___ DATA

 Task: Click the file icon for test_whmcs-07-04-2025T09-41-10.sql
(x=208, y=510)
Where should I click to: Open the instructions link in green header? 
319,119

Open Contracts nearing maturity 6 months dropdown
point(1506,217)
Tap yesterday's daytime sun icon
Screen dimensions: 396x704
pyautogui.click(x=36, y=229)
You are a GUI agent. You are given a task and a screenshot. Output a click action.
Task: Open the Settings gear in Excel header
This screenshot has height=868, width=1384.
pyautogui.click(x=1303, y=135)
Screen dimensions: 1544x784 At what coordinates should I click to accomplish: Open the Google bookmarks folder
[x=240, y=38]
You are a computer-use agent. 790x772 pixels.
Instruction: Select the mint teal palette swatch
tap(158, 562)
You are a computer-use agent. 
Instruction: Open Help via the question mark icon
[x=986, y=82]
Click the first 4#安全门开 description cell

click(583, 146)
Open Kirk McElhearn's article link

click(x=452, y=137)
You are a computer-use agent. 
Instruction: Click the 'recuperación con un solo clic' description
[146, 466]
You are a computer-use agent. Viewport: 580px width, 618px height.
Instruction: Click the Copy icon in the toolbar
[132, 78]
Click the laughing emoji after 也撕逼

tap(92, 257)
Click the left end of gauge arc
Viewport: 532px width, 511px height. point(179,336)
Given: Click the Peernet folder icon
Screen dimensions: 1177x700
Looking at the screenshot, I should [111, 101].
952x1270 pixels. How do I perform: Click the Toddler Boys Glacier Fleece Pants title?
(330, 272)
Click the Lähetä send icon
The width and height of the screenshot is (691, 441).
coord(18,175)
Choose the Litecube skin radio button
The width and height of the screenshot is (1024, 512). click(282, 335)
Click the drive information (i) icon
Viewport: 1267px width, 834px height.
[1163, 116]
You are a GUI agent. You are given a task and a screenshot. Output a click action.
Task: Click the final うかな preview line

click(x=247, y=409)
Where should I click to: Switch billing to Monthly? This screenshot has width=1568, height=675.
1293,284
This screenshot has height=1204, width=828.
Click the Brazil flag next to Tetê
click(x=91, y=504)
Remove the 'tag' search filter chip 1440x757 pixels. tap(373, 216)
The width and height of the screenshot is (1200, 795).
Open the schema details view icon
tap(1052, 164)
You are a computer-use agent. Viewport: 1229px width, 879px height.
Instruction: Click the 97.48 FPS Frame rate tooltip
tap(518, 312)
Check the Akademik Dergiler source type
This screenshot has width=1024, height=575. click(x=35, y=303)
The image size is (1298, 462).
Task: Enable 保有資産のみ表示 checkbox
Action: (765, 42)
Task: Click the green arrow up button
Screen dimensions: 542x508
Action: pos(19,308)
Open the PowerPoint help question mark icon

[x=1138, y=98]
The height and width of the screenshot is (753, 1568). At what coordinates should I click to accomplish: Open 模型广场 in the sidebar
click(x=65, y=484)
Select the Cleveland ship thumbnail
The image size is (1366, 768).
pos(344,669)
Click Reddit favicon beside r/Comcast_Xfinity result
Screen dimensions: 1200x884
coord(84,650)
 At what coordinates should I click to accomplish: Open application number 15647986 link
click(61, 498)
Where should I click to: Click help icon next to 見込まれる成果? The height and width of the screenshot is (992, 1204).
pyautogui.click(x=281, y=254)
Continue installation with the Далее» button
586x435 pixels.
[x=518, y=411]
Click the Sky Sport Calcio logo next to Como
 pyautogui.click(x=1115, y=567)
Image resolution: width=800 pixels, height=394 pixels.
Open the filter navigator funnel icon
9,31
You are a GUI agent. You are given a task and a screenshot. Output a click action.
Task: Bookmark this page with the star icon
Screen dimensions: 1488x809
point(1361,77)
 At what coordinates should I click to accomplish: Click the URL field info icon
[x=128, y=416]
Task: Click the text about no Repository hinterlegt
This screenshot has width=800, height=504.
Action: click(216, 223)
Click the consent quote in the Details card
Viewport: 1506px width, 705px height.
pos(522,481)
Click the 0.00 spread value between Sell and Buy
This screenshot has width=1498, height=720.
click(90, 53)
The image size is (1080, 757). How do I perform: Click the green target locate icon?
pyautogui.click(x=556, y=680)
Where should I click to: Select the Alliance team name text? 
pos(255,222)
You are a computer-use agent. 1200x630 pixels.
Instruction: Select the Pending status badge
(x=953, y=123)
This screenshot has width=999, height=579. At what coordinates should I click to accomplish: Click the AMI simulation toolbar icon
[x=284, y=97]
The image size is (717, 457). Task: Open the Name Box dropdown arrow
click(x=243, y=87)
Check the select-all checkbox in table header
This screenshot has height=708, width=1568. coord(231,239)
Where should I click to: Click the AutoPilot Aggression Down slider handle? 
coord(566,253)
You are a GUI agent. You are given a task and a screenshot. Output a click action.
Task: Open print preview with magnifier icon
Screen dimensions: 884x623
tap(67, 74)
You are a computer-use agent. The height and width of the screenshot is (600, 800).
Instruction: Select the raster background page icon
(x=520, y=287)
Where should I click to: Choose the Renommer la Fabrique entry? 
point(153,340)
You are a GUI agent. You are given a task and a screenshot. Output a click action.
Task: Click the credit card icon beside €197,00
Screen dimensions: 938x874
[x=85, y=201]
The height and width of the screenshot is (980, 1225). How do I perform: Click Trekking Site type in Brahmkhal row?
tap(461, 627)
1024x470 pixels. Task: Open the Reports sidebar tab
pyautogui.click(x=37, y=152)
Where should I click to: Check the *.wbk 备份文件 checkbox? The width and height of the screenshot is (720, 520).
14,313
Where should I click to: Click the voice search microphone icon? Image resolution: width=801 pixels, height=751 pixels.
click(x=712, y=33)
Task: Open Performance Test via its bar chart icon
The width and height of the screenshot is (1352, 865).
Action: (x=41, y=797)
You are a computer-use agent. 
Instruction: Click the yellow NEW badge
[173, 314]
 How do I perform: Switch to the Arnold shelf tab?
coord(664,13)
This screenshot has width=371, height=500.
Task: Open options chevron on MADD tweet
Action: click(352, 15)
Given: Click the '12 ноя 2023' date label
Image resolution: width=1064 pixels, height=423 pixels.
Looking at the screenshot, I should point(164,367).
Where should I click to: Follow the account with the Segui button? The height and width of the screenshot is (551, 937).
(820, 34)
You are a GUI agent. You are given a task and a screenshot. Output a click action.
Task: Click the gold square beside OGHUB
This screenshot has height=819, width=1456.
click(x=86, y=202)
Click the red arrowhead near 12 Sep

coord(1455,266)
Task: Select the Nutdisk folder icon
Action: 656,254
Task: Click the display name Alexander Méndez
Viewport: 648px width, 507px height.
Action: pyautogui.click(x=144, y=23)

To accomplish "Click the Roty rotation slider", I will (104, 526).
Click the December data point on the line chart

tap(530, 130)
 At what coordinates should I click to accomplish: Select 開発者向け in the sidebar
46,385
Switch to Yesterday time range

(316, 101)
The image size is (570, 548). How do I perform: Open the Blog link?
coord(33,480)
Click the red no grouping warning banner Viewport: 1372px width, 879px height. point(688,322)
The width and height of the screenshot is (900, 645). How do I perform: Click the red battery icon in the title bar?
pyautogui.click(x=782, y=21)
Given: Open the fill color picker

______

THE PROBLEM: What lines above hold the word "computer"? List them all.

RESPONSE BOX:
You are a computer-use agent. 790x772 pixels.
You are a computer-use agent. 
You are a computer-use agent. 
You are a computer-use agent. Viewport: 580px width, 618px height.
You are a computer-use agent. Viewport: 1229px width, 879px height.
You are a computer-use agent. 1200x630 pixels.
You are a computer-use agent. The height and width of the screenshot is (600, 800).
You are a computer-use agent. 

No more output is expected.